錬は結凛に指摘された通りたぶん本気でウィッチと戦えない。
「ウィッチは男性に対して常時魅了魔法をかけているんだ。つまり錬君は今状態異常、ドキドキトキメキチャーム状態だね」
「結凛様、どうしますか? 私一人では分が悪いです。というかたぶん勝てません」
「う~ん、どうしようか。通流を召喚しても使い物にならないし、桜梅は私より弱い、ある意味ウィッチに対して一番頼りの金髪野郎は召喚拒否と来た」
「召喚って拒否できるんだ」
錬のツッコミに構っている暇なしの結凛は困った顔。
「空中戦だとどうも指示が出し難いんだよね。せめて地上戦ならいいんだけど。ねぇ錬君、何か作戦ないかな?」
「作戦? そうだな、初手で決めればいいだろ。スケルトン戦の時と同じように」
錬の言葉に結凛は錬の表情を読んで言わんとしている事がわかった。
「私を差し置いて相談? 錬君、何なら私と話さない?」
ウィッチの言葉を無視して結凛は指示を飛ばす。
「よし、ワルキューレ飛べ!」
「はい!」
ワルキューレには結凛の真意がわからなかったが指示通りジャンプして翼を羽ばたいた。その後ろで月読玉兎が宙に浮いたワルキューレの足に自らの足を添えた。
「へ?」
ワルキューレは急な足場の感覚に驚いた。そして月読玉兎がウィッチ目掛けてワルキューレをシュートした。蹴り飛ばされてからワルキューレとウィッチはその作戦に気付いた。ワルキューレとウィッチが接近する。ワルキューレが剣を横に構えるとウィッチが後退し距離を取り攻撃範囲外へ逃れた。
「まだです!」
ワルキューレは剣をウィッチ目掛けて投げた。

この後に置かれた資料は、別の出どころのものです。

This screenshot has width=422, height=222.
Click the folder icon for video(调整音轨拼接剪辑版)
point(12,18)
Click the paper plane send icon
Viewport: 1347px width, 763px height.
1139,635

ウィッチは驚いた表情を見せるとお腹に剣が刺さった。
「う、ぐっ……」
ウィッチは苦悶の表情を魅せると、剣が刺さったお腹からは紫色の血が虚空から地面へと流れ落ちた。
「やったかな?」
結凛が言った。錬、結凛、ワルキューレはその様子を見ている。ウィッチは下にいる結凛を睨み付けながら苦しそうな呻き声で言う。
「あんた、覚えてなさいよ」
ウィッチは背を向けて旧校舎へと飛んで行ったのを見て結凛は安堵の表情を浮かべた。
「危なかったね錬君、あのまま戦闘にもつれ込んでたら逃げるしかなかったよ」
ワルキューレが結凛の側へ戻って来る。当然だが剣は携えていない。
「さて、錬君」
「何?」
「君はこれからどうするべきだと思う? 今日はもうやめるか、それとも追い討ちをかけるか。今ならウィッチは手負いだけど、たぶん明日には怪我は完治している」
「俺に振らないでくれない」
「錬君こういうの得意でしょ? 不意打ち追い打ち騙し打ち。私も状況判断は得意だけど戦闘のセンスはあまりないからね」
錬はやれやれと思いながら答える。
「今日はやめよう。魅了魔法をどうにかしなければたぶん返り打ちだ。不意打ちは予想外の攻撃をするから不意打ちで、追い打ちは強者がさらに攻撃するから追い打ちで、騙し打ちは騙せるから騙し打ちだからね。今はそのどれも成功しない状況だからそれが得策でしょ。改めて対策を練る必要がある。それに授業もあるしな」
臆病な錬が下した決断だった。
「わかった。じゃあ今日の放課後にでも対策立てようか」
結凛がそう言って、二人はそれぞれの教室へ戻って行った。